"""
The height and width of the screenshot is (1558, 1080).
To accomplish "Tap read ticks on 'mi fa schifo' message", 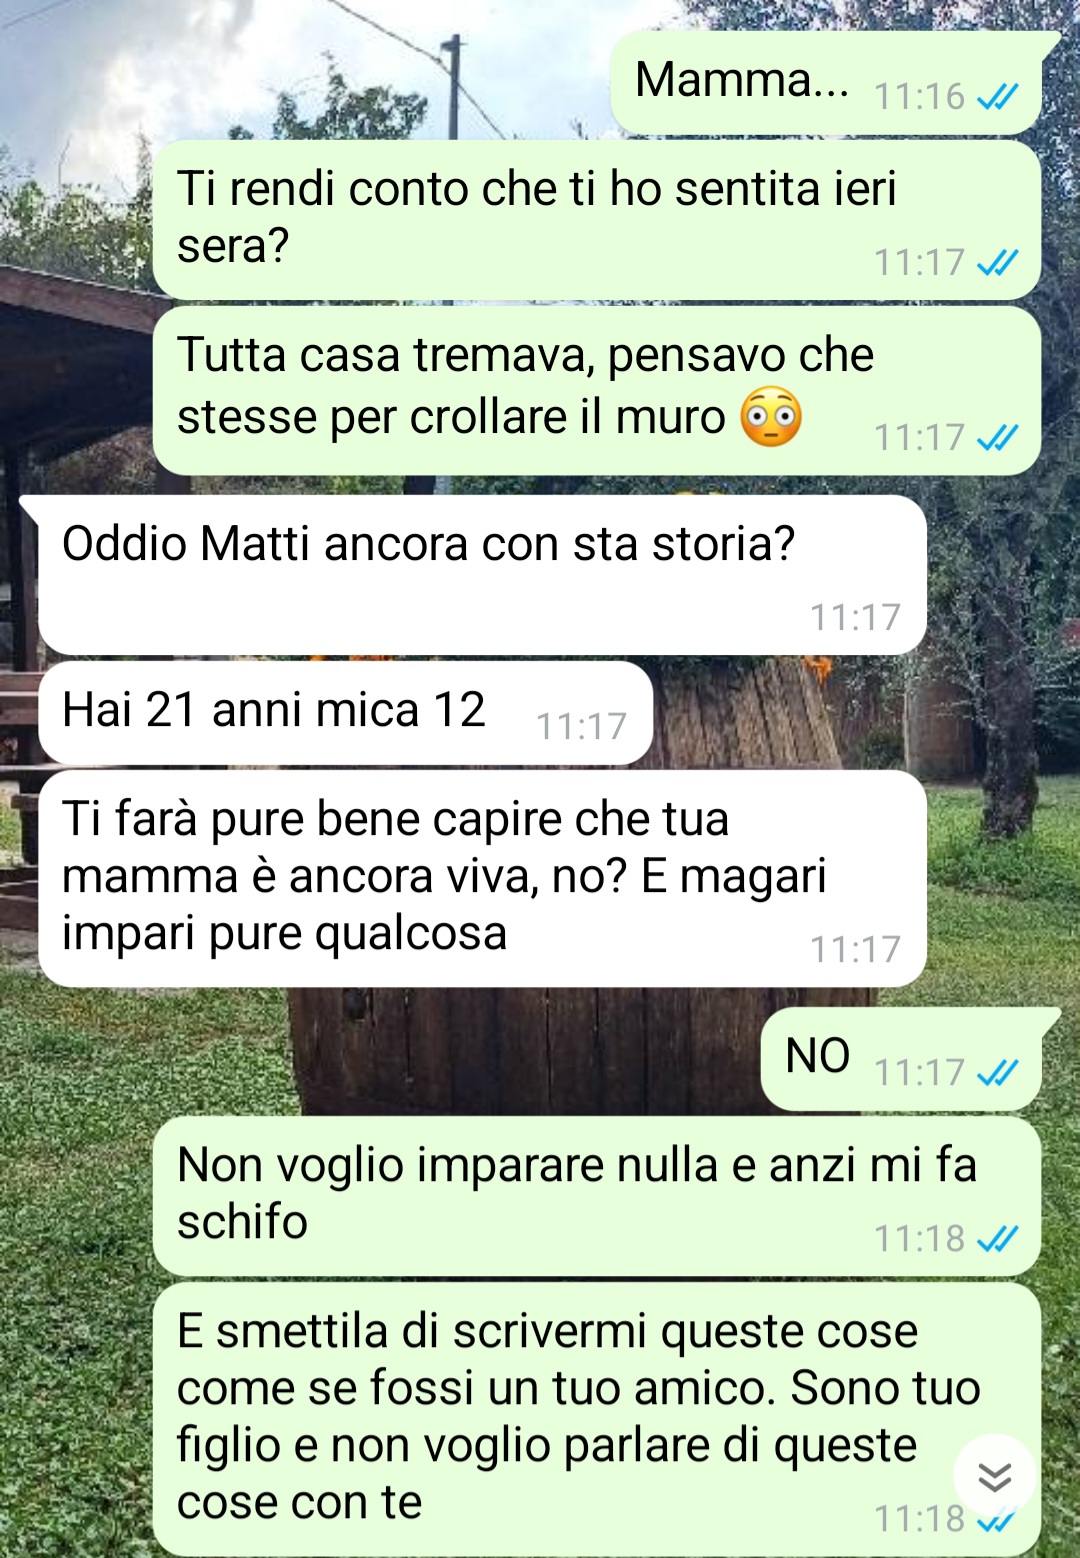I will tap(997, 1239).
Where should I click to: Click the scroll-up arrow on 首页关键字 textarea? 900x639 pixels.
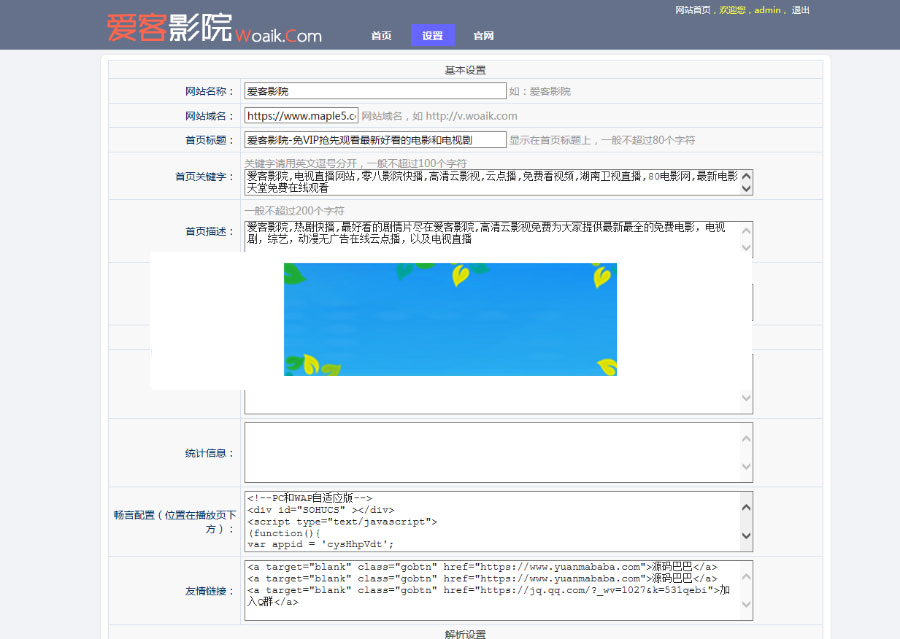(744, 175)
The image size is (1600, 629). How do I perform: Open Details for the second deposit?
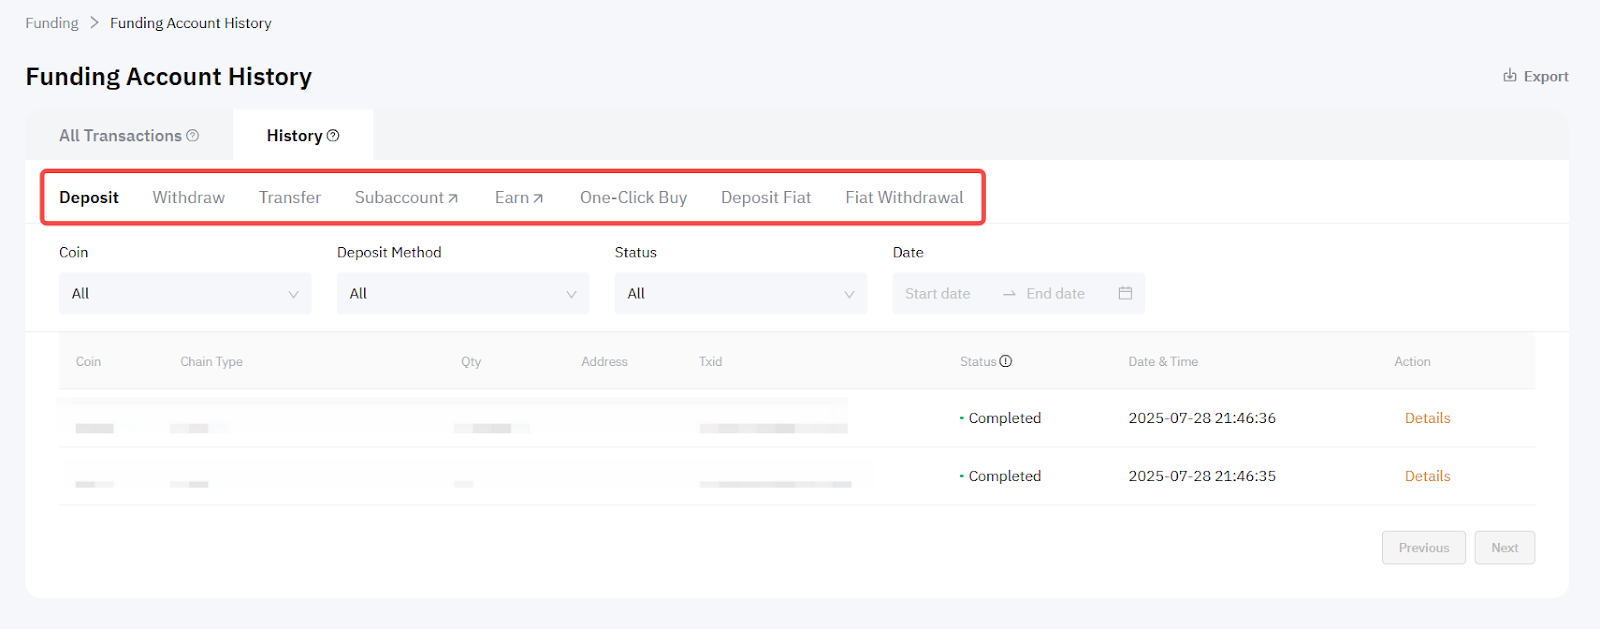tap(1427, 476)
"""
* Exercise:
Repeat each line word for word, from the one with "The image size" down to the last line of the data, and keep the pictures out of it.

* Reply to the exercise:
The image size is (1600, 629). How do I perform: Open Details for the second deposit?
tap(1427, 476)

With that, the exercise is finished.